--- DATA RECORDS Enclosed Below ---

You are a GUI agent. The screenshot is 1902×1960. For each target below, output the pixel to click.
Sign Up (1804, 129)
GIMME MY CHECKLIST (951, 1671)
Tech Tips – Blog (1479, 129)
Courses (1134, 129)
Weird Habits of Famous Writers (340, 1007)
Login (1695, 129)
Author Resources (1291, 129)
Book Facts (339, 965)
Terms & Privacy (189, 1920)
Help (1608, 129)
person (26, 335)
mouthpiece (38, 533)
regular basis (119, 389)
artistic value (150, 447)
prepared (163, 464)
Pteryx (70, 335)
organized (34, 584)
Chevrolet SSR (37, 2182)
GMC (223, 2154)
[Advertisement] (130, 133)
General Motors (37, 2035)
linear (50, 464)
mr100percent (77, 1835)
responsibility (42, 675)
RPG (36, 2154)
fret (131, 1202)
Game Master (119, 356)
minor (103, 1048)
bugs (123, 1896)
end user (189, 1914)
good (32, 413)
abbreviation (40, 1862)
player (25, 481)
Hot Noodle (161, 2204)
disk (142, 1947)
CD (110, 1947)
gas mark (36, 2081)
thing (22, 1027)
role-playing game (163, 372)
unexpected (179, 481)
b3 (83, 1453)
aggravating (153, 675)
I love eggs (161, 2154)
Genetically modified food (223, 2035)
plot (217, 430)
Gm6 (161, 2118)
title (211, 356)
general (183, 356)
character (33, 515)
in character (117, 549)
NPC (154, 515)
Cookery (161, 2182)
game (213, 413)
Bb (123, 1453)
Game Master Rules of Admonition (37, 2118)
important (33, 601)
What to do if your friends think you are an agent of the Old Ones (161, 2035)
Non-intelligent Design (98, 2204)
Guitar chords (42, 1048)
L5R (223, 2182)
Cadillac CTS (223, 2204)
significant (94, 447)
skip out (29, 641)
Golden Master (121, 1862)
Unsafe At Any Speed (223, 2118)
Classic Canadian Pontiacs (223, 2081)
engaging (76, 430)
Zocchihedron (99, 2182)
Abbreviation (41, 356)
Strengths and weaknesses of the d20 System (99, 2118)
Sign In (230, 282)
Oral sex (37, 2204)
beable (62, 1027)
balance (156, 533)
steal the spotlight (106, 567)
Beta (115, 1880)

--- End of Enclosed DATA RECORDS ---

WHAT TO PRODUCE → Exactly as written, transcribe each line of the data.

COMPLETED TASK →
You are a GUI agent. The screenshot is 1902×1960. For each target below, output the pixel to click.
Sign Up (1804, 129)
GIMME MY CHECKLIST (951, 1671)
Tech Tips – Blog (1479, 129)
Courses (1134, 129)
Weird Habits of Famous Writers (340, 1007)
Login (1695, 129)
Author Resources (1291, 129)
Book Facts (339, 965)
Terms & Privacy (189, 1920)
Help (1608, 129)
person (26, 335)
mouthpiece (38, 533)
regular basis (119, 389)
artistic value (150, 447)
prepared (163, 464)
Pteryx (70, 335)
organized (34, 584)
Chevrolet SSR (37, 2182)
GMC (223, 2154)
[Advertisement] (130, 133)
General Motors (37, 2035)
linear (50, 464)
mr100percent (77, 1835)
responsibility (42, 675)
RPG (36, 2154)
fret (131, 1202)
Game Master (119, 356)
minor (103, 1048)
bugs (123, 1896)
end user (189, 1914)
good (32, 413)
abbreviation (40, 1862)
player (25, 481)
Hot Noodle (161, 2204)
disk (142, 1947)
CD (110, 1947)
gas mark (36, 2081)
thing (22, 1027)
role-playing game (163, 372)
unexpected (179, 481)
b3 (83, 1453)
aggravating (153, 675)
I love eggs (161, 2154)
Genetically modified food (223, 2035)
plot (217, 430)
Gm6 (161, 2118)
title (211, 356)
general (183, 356)
character (33, 515)
in character (117, 549)
NPC (154, 515)
Cookery (161, 2182)
game (213, 413)
Bb (123, 1453)
Game Master Rules of Admonition (37, 2118)
important (33, 601)
What to do if your friends think you are an agent of the Old Ones (161, 2035)
Non-intelligent Design (98, 2204)
Guitar chords (42, 1048)
L5R (223, 2182)
Cadillac CTS (223, 2204)
significant (94, 447)
skip out (29, 641)
Golden Master (121, 1862)
Unsafe At Any Speed (223, 2118)
Classic Canadian Pontiacs (223, 2081)
engaging (76, 430)
Zocchihedron (99, 2182)
Abbreviation (41, 356)
Strengths and weaknesses of the d20 System (99, 2118)
Sign In (230, 282)
Oral sex (37, 2204)
beable (62, 1027)
balance (156, 533)
steal the spotlight (106, 567)
Beta (115, 1880)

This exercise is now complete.